SV: Dead body being carried on stretcher
CU: Mrs. Carter speaking in English
SV AND LV: Mrs. Carter's voice continues over scenes in refugee camp and Mrs. Carter leaving. (4 shots)
ROSALYNN CARTER: "As the wife of the President of the United States, I can only say that I want to go home and do all I can to mobilise our people and see that we do all that we possibly can to help the situation here. One reason I cam was to see how the international organisations are working together and to see what I could do to help with the whole situation. I will go back and talk to my husband about it, people at home who are responsible and in charge of helping. I think it's very good for me to come. It's very good for the people of the world to see what is happening here, and also to see is doing in helping these people."

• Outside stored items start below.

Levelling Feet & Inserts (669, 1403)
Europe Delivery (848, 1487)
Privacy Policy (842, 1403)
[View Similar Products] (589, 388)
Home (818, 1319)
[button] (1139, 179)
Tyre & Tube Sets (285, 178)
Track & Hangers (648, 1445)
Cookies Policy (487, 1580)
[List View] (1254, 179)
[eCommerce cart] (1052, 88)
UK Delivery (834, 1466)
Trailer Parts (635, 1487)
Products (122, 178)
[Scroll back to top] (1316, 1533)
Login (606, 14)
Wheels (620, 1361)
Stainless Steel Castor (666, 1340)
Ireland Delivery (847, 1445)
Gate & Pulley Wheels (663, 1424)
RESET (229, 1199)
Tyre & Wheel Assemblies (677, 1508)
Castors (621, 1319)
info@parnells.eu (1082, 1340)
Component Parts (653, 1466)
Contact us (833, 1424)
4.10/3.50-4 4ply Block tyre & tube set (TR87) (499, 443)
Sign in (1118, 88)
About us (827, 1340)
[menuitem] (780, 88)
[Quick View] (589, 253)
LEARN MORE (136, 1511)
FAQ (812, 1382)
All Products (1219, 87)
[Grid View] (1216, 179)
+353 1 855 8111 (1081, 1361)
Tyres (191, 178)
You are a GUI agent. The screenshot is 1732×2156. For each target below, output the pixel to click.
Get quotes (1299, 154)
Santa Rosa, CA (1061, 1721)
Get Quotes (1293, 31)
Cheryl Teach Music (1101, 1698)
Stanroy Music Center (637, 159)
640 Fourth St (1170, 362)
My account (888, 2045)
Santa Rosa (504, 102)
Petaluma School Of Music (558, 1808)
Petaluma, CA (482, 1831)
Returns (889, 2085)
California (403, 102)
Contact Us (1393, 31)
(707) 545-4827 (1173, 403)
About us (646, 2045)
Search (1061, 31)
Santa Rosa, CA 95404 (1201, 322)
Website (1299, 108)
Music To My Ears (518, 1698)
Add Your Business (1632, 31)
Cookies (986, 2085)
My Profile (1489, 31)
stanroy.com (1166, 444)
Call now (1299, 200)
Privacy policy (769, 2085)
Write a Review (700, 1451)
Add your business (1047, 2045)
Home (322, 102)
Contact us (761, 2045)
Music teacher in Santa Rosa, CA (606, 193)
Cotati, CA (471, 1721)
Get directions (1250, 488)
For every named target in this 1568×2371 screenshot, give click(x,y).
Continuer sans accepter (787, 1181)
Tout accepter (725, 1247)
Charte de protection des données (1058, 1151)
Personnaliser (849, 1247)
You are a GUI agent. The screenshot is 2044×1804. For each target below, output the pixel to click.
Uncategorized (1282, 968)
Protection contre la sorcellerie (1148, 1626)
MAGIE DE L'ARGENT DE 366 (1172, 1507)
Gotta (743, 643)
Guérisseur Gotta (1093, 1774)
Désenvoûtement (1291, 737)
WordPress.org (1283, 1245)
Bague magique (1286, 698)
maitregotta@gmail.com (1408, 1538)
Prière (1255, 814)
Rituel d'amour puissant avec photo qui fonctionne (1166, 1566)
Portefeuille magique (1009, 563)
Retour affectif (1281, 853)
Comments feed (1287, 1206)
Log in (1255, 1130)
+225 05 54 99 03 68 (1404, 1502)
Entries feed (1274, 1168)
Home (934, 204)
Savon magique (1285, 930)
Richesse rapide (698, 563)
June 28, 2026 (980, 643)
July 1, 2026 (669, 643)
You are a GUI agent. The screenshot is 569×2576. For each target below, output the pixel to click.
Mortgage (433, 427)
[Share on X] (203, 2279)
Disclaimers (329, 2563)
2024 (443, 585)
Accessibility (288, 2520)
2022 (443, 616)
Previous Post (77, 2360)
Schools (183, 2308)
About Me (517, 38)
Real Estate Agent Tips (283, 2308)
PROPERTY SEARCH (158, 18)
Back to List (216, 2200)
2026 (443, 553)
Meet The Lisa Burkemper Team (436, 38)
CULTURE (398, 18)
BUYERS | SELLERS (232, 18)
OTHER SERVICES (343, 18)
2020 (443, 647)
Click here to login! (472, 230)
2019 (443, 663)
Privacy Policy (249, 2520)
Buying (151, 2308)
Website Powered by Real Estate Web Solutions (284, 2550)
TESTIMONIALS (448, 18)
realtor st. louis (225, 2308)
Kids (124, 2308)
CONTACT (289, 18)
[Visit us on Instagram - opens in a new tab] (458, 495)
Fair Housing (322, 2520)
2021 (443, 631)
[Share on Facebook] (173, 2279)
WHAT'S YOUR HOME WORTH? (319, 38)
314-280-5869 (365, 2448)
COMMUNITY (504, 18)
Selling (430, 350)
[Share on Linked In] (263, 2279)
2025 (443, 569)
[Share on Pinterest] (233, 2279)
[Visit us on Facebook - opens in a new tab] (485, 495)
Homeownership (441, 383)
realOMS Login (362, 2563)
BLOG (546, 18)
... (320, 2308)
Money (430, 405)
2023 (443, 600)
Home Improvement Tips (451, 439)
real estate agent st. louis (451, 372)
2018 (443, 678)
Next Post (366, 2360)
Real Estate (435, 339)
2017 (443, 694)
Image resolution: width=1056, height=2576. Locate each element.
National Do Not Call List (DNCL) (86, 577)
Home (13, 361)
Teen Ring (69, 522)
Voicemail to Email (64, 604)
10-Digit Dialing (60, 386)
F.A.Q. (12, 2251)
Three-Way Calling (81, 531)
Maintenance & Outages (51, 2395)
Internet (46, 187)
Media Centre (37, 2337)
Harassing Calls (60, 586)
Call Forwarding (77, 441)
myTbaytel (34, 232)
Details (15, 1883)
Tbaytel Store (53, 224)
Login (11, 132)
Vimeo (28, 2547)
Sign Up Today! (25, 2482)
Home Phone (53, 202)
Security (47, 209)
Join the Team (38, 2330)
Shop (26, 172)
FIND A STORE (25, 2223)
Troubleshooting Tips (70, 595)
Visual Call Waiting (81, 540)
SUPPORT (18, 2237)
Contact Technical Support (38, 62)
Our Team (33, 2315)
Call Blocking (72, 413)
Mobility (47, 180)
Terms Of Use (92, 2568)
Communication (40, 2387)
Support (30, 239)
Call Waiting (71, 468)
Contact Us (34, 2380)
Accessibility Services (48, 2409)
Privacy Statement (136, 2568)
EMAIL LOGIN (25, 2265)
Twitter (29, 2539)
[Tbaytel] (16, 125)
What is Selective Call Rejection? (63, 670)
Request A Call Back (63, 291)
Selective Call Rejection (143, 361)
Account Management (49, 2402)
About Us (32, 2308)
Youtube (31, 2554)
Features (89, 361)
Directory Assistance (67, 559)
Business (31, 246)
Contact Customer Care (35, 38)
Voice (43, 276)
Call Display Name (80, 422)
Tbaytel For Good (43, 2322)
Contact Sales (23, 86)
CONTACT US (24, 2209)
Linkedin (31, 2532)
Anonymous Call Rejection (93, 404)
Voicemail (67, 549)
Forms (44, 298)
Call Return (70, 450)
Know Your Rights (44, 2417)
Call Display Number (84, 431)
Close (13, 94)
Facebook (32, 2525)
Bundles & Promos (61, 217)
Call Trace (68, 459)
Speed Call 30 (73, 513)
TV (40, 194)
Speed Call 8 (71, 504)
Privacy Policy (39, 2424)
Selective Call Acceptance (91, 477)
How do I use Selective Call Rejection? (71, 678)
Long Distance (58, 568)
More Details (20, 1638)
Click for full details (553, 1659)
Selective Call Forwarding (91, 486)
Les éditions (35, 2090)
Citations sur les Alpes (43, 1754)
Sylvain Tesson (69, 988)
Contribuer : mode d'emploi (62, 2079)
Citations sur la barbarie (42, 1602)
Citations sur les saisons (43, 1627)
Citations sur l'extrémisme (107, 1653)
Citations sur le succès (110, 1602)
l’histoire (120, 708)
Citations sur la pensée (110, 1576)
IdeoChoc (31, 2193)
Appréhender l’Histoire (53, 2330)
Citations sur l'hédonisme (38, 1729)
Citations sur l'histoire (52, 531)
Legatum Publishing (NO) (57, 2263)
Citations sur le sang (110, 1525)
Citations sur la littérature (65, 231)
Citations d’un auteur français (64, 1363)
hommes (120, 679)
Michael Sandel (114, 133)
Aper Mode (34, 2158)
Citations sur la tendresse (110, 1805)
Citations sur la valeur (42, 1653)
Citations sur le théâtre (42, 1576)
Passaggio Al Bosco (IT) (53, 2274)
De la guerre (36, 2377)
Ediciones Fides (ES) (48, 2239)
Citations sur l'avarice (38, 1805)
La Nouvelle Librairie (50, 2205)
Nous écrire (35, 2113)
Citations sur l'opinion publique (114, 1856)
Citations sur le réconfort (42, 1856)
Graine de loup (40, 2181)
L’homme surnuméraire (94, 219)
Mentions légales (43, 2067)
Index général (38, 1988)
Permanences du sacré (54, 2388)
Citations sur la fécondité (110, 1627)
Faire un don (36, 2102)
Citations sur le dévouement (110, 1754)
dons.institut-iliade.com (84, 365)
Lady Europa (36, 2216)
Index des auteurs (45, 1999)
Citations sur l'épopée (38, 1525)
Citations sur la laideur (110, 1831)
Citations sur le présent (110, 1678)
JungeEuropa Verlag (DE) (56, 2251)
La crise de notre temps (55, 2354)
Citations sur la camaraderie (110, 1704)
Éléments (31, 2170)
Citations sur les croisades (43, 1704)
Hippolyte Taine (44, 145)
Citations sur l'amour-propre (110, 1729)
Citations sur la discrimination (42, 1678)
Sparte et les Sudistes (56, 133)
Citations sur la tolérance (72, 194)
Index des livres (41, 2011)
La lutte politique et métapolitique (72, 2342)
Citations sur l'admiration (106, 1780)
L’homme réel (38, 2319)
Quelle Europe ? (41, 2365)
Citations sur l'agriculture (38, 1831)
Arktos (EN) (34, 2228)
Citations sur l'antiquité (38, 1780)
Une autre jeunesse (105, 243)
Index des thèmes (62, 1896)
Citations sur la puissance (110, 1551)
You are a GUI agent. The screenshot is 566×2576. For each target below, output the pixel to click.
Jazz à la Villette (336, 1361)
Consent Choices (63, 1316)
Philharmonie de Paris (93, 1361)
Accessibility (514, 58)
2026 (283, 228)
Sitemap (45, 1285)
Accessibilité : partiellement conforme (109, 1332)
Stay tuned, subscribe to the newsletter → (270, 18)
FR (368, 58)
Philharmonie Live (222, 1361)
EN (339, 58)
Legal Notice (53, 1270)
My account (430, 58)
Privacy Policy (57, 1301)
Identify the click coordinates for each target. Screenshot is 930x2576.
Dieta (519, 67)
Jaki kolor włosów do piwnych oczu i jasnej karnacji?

Script is copyright Reuters Limited. All rights reserved
Background: Rosalynn Carter--the wife of the President of the United States-has visited a Kampuchean refugee camp near the eastern Thai town of Sa Kaeo -- and found the experience emotionally overwhelming. Mrs. Carter arrived in Thailand on Thursday (8 November) for a forty-hour visit, at her husband's request, and is visiting camps for Laotian, Kampuchean and Vietnamese refugees who have fled into Thailand.
SYNOPSIS: Mrs. Carter's first destination was a newly created site for thirty thousand Kampuchean refugees at Sa Kaeo, about thirty five miles (60 kilometres) from the border.
The Thai government welcomed the unexpected visit from Mrs. Carter as a chance to dramatise the tragedy of the refugees.
These refugees are fleeing the fighting in Kampuchea between the Phnom Penh government forces and Khmer Rouge guerrillas, loyal to ousted Premier Pol Pot. The rest of the two hundred thousand -- being given shelter by Thailand -- have fled from neighbouring Laos and Vietnam.
The death rate in this camp from malnutrition, malaria, dysentery and the ravages of war, is running at about twenty-five a day, according to officials. Four hundred have died since the camp opened on October the 24th.